The only way out of this is for the Islamic world to begin its renaissance. But renaissances aren’t easily controllable. They seem to happen only when certain things come together, such as increased trade, better technology, and a critical mass of artists and thinkers who decide that “it doesn’t have to be like this”. America has always been a “can do” nation, but triggering such a macro-historical event within the Muslim lands seems beyond even our great genius. Having US Marines in Baghdad and Falluja doesn’t seem a good way to make it happen.
But then again, we do have one card to play with the Muslim world. We are one of the biggest providers of technical education to their children. A whole lot of kids from Jordan, Tunisia, Indonesia, Kuwait, etc. wind up in our science and engineering schools. Too many of them go back home with our technical skills, the best in the world, but without the wisdom to use them for the betterment of their societies.
It’s ironic how many active terrorists or other anti-westerners were educated in America or Europe, usually in technical schools. And that doesn’t surprise me. I went to an engineering school back in the early 1970s, and they made us take enough liberal-education courses to give us some appreciation for critical thought and social progress. But I’ve heard that the corporate and military establishments have since pressured the tech schools to cut the liberal crap way back. They want computer software analysts and petroleum engineers and weapons designers, not enlightened thinkers who ask questions — so that’s what the universities are now giving them.
We need to change that, especially for the children of the Islamic lands. They are sending us their children, their future, and we let them go without implanting the seeds of open-mindedness and free thinking. We need to REQUIRE that tech students spend a whole lot more time talking philosophy and learning ancient history and modern sociology. (And we need to work with Europe on this, so that the sheiks won’t be able to avoid our cultural learning requirements by sending their kids to pure-tech schools in Brussels or Vienna). We should probably require that foreign students spend FIVE years getting a techie bachelors degree, and encourage them to spend summers in our heartlands, getting to know our peoples and our institutions (they need to learn that America is not what they see on TV).

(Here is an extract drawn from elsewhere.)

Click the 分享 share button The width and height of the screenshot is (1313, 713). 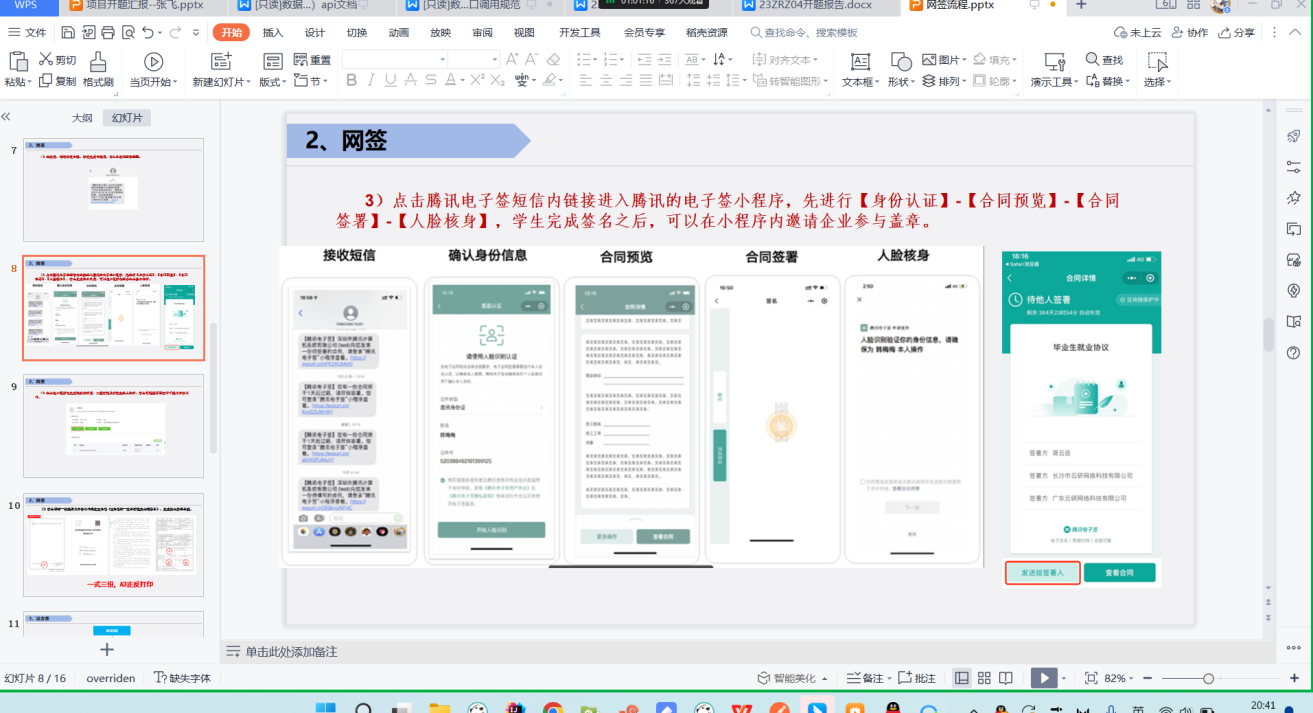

This obviously wouldn’t change things overnight. It would be a decade or two before the al Qaeda recruiters and the government nuclear programs in Iran and Pakistan noticed that their young geeks were now asking difficult questions. It would be even longer until this new breed would infiltrate the halls of power and have a chance to change things for the better (assuming that they somehow held on to the love of thinking and cultural progress that we tried to plant in them). It might not work. But to be honest, I don’t see any better ideas out there right now.